With cellphone, tablet, laptop open, stand up, sit down, or lie in bed and be counted — and it truly only takes about 10 minutes, less time than a PBS pledge break, to complete.
While the COVID-19 pandemic has emptied out the world’s public spaces and affected billions of human lives, the census, the every-10-years national headcount, continues, with some delays, but everyone is still required by law to respond.
At this tenuous time for many of us, it is important to remember why completing the census is important, if not critical, for several relevant reasons but — besides House representation on Capitol Hill — largely because it determines how much annually of more than $670 billion that our communities receive for hospitals, which are clearly facing emergencies and equipment shortages at this time, funding for fire departments and first responders, schools, public infrastructure projects, the planning of new homes and businesses, and more.
A third of the country has already responded to the census, and “We’re committed to counting the other two-thirds in the months to come,” Josh Green, an East Bay-based media specialist for the U.S. Census Bureau, said in a press release.
Census Day is an opportunity to remind the public that they should respond now to the 2020 Census online, by phone, or by mail for those who received a paper questionnaire, he noted.
By responding online, it helps the Bureau conserve natural resources, process data more efficiently, and save taxpayer dollars.
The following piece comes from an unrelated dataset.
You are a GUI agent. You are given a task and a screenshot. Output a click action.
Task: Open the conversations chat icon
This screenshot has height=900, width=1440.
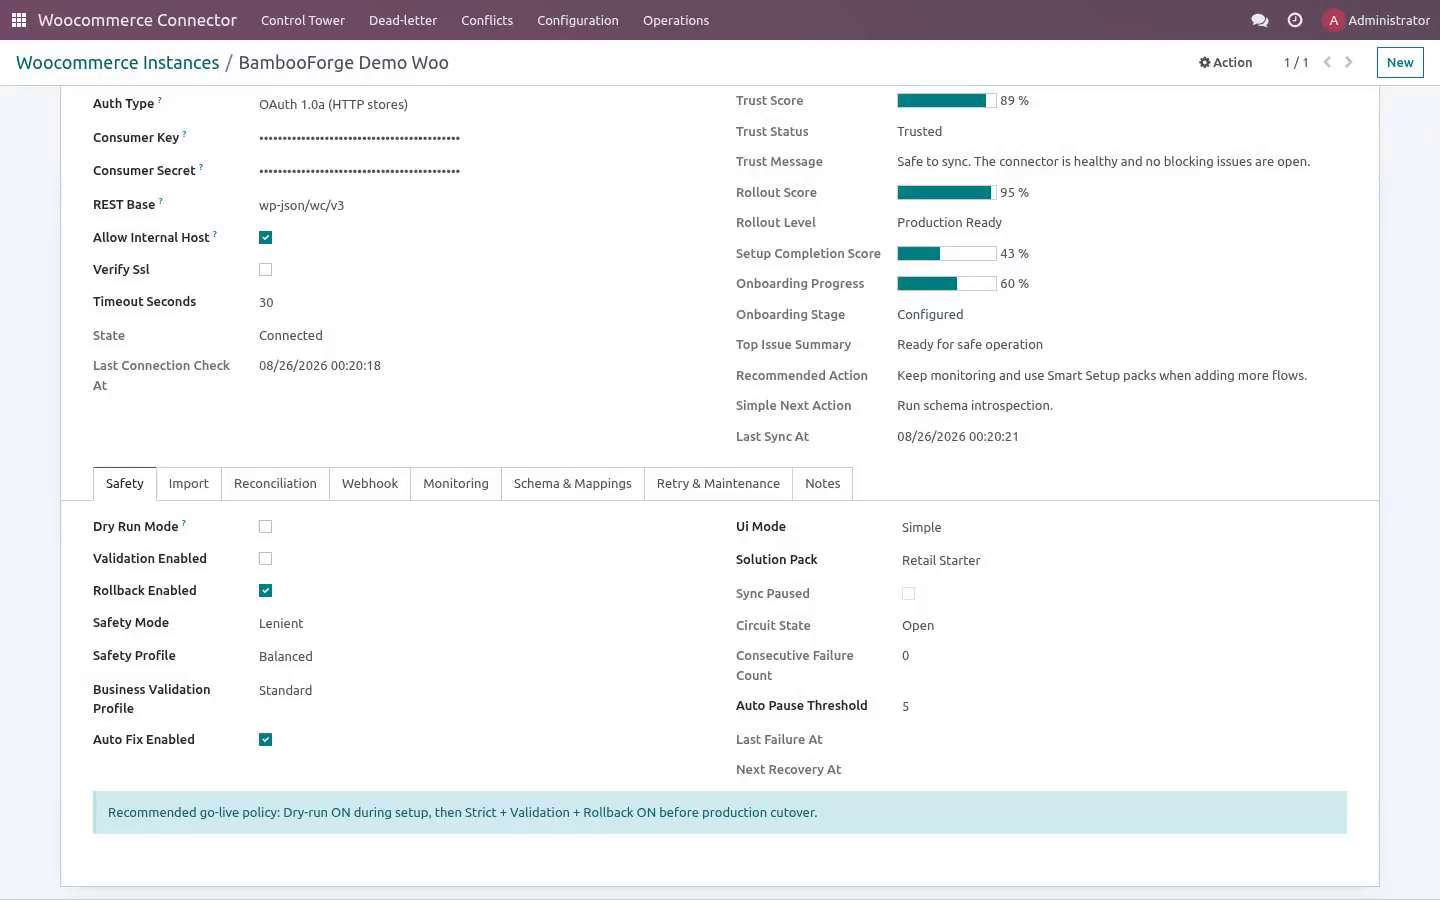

Otherwise, a census-taker, or enumerator, may visit households that have not completed the questionnaire.
Green said the Bureau considers April 1 as its “snapshot” day, meaning the information on the census form should reflect who is living in their homes on April 1. The last day to answer the census remains Aug. 14. By now everyone has received multiple invitations, say, a postcard, in their mailboxes with information on how to respond.
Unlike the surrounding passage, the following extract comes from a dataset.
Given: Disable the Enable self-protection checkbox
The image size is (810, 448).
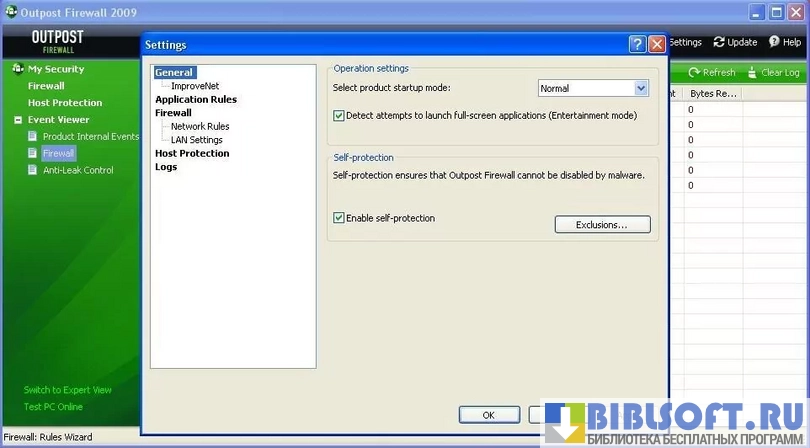Looking at the screenshot, I should click(x=339, y=218).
The Census Bureau is required by law to protect the information of those who respond and is not permitted to publicly release a respondent’s information in a way that could identify anyone in any household.
Based on continuing assessments of guidance from federal, state and local health authorities, the U.S. Census Bureau has suspended field operations for two additional weeks, to April 15. The Bureau is taking this step to help protect the health and safety of the American public, Bureau employees, and everyone who will go through the hiring process for temporary census-taker positions, Green pointed out.
The Bureau continues to evaluate all 2020 Census field operations, and will issue further updates as soon as possible.
The 2020 Census is open for self-response online at 2020Census.gov, over the phone by calling toll-free (844) 330-2020, and by paper through the mail.
As of Monday, the current national self-response rate was 36.2 percent, with California slightly behind at 35.7 percent. Solano County, at 39.9 percent, was above the national and state averages.